Molly's Brief Appearance

For reasons I’d only be guessing at, it’s a great year for Paeonia ‘Molly the Witch’ (Paeonia mlokosewitschii).  It could be that it’s the third relatively moist summer in a row, or it could be that last year I removed a huge miscanthus that used to almost entirely swallow it alive every year.  But for whatever reason, it’s flowering as well as it ever has, with fifteen perfectly spaced, perfectly orb-like flower buds in primrose lemon.

Molly on day 3 of flowering

It’s hard to work out if I get more pleasure from the beauty of its current moment, or the joy of its backstory. 

The beauty of the moment contains the above accumulated perfections, along with an exquisite fragility that demands your attention.  At a glance, you know that this moment can’t last, and a still, small voice whispers that if you overlook it now, when would you ever give it the time it deserves, and are you really, therefore, worthy of its graces?  Are you, for all your online pontifications, just another swine before which its perfect pearl-shaped buds are pointlessly cast?

So I give it the time, and each moment is richly rewarded.

Michael Dale lounging on the fire heaps at Great Dixter in 1991

Then there’s the backstory.  This is the oldest perennial in my garden, having been grown by me from seed collected off the fire heap at Great Dixter by my longest term gardening friend, Michael Dale (his working for Beth Chatto for a year overlapped with my summer working with Christopher Lloyd at Dixter. How did we ever get so lucky?). He was lolling about on the dry fire heap in late August 1991, on my last weekend at Dixter, and threw the seeds down to me.  On returning to Australia, I grew it on, and such is my suboptimal husbandry, it took about a decade to flower at all.

But now it’s an every year thing.  One that lasts about a week, if I’m lucky.
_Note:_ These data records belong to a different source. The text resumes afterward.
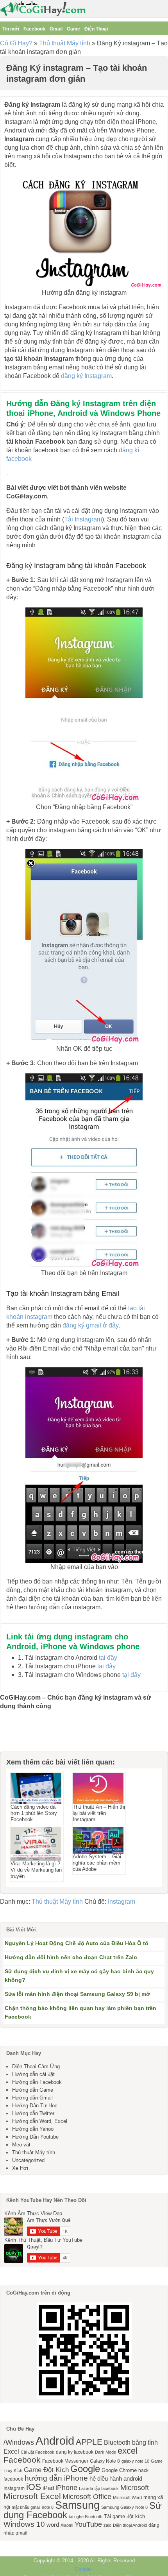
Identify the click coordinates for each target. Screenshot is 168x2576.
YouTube (88, 2524)
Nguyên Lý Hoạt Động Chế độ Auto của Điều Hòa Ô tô (76, 1943)
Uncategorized (28, 2160)
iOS (33, 2487)
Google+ (84, 2569)
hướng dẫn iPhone (56, 2478)
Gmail (56, 29)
Had to chuck this one in. Me and Michael Dale collecting apricots for Christopher Lloyd’s jam making in August 1991. The pic was taken by my wife, who was down on the Lutyens steps with a hammer, extracting kernels from the stones for addition to the jam. The apricot is, alas, no more, having been lost during wall repairs in the intervening years

What plant in your garden holds the best backstory?

Discussion

  1. What a lovely story, and what a name! May she continue to delight you each year. My garden is full of memories, my mothers roses, flowers that bloom on important days of remembrance and beautiful perennials that came from generous garden lovers.